[Smam] FW: Webinar: "Microlocal analysis and deep learning for limited angle tomography", Feb 23rd 2023 at 2:00 PM (CET)

Liebi Marianne marianne.liebi at psi.ch
Mon Feb 6 14:44:24 CET 2023


In case this is of interest for some of you!
Best regards,
Marianne

From: <tomography-bridge-seminars-request at esrf.fr> on behalf of Nicola VIGANO <nicola.vigano at esrf.fr>
Reply to: "tomography-bridge-seminars at esrf.fr" <tomography-bridge-seminars at esrf.fr>
Date: Friday, 3 February 2023 at 17:17
To: "tomography-bridge-seminars at esrf.fr" <tomography-bridge-seminars at esrf.fr>
Subject: Webinar: "Microlocal analysis and deep learning for limited angle tomography", Feb 23rd 2023 at 2:00 PM (CET)

Dear colleagues,

I would like to invite you to the following webinar. You will receive the ZOOM connection details for the webinar only if you register here:
https://esrf.zoom.us/meeting/register/tJMtcuGsqTwpGtftP4Q9MnVcIRgbnMJocFuR

Cheers,
Nicola
Title: Microlocal analysis and deep learning for limited angle tomography
Speaker: Ozan Öktem (KTH)
February 23rd 2023 at 2:00 pm / 14:00 (CET)

Abstract:
The talk outlines recent progress in developing domain adapted deep neural networks for the task of (a) extracting the wavefront set of an image from its shearlet coefficients and (b) inpainting the invisible part of the wavefront set in limited angle tomography. A key component in both tasks is to represent them as optimal non-randomised decision rules in statistical decision theory. The talk will also outline how to combine these two networks with a deep neural network for reconstruction, whose architecture is obtained by unrolling a suitable iterative scheme.
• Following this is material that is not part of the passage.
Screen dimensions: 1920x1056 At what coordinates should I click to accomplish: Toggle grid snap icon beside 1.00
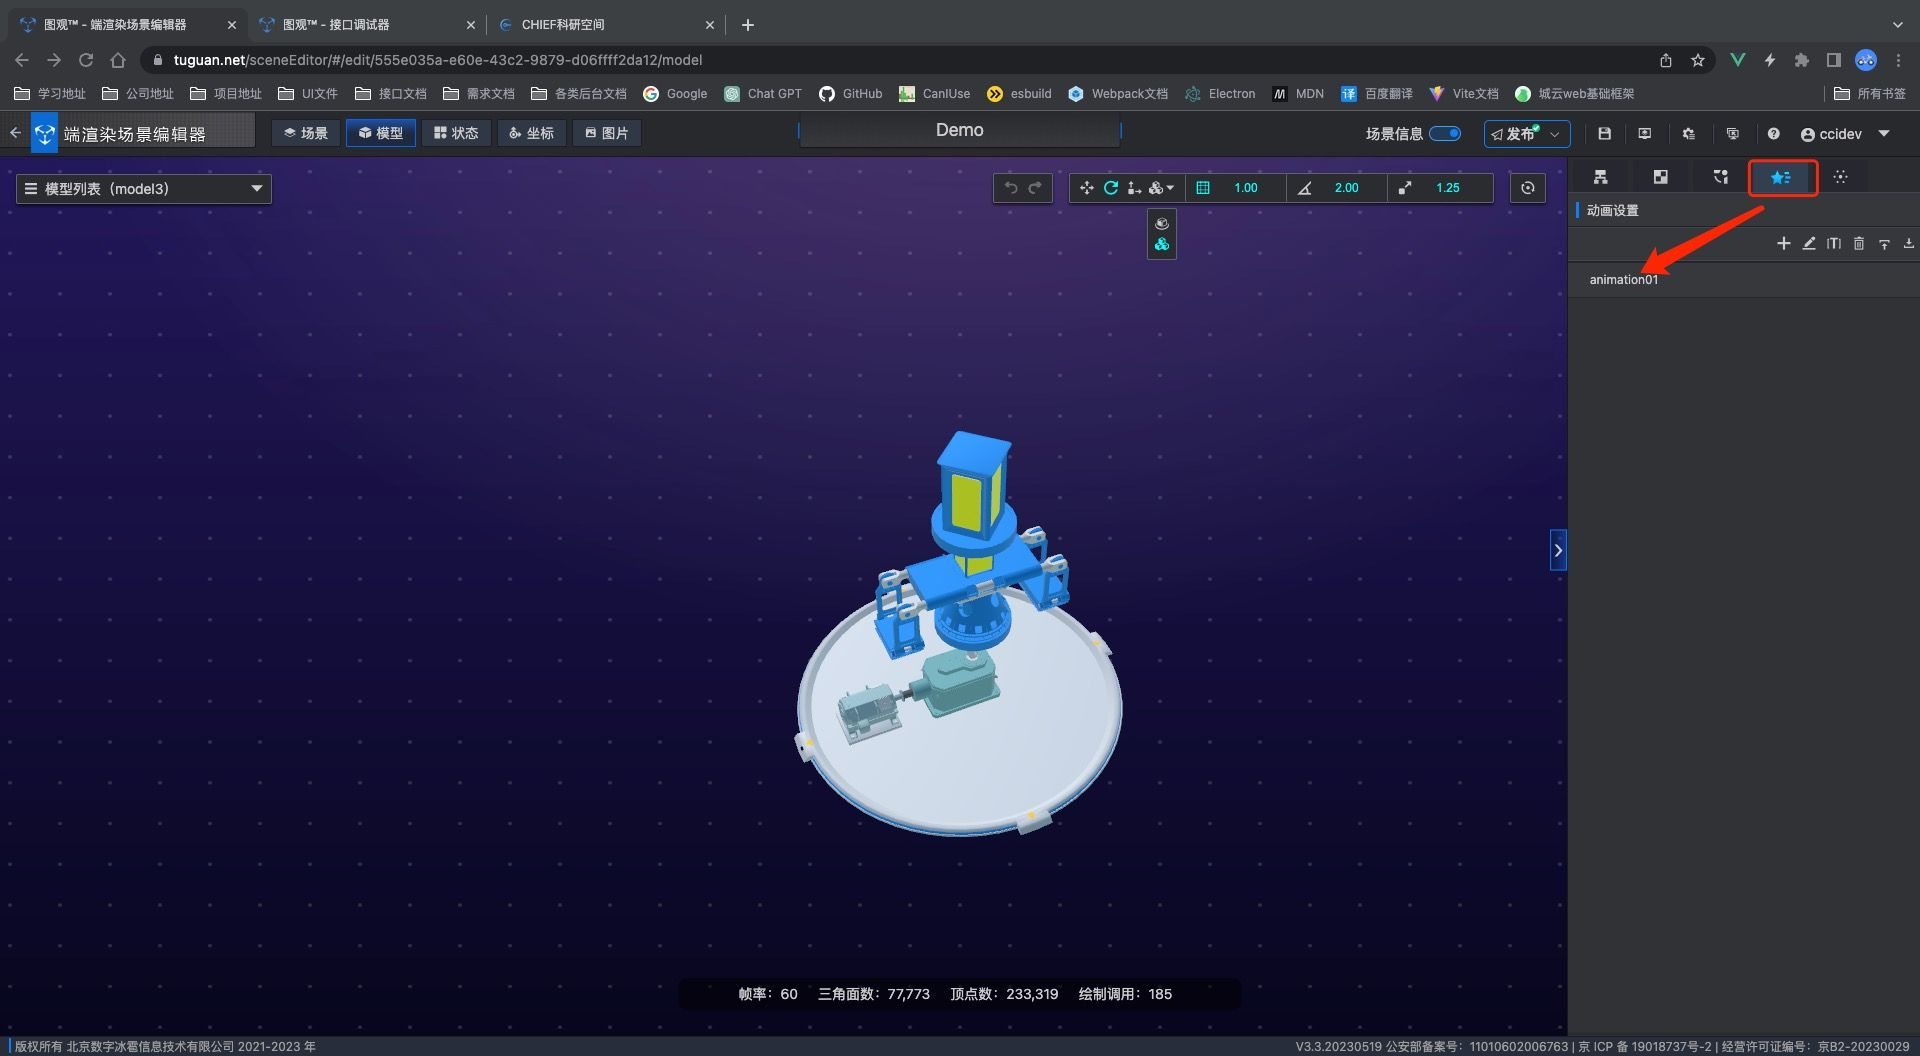click(1203, 188)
Specifying the visible parts of the wavefront set relies on characterising the microlocal canonical relation of the deep neural network for reconstruction, which here inverts the ray transform. This results in a deep learning based approach for limited angle tomographic reconstruction that is aware of the microlocal canonical relation for the ray transform and also on the characterisation of visible part of the wavefront set.

Bio:
Ozan Oktem is an applied mathematician, specialized in developing theory and algorithms for solving inverse problems.
Inverse problems are often ill-posed, meaning that there can be multiple solutions consistent with data and/or solutions are sensitive to (small) variations in data (instability). Two important examples of Ozan's areas of interest are: The ability to handle the intrinsic instability in ill-posed problems, through a prior model for the model parameter (regularisation), and addressing computational feasibility for large scale inverse problems in time critical applications, like medical imaging.
Much of Ozan's research is therefore in the intersection of mathematical analysis, machine learning, statistics, and numerical analysis.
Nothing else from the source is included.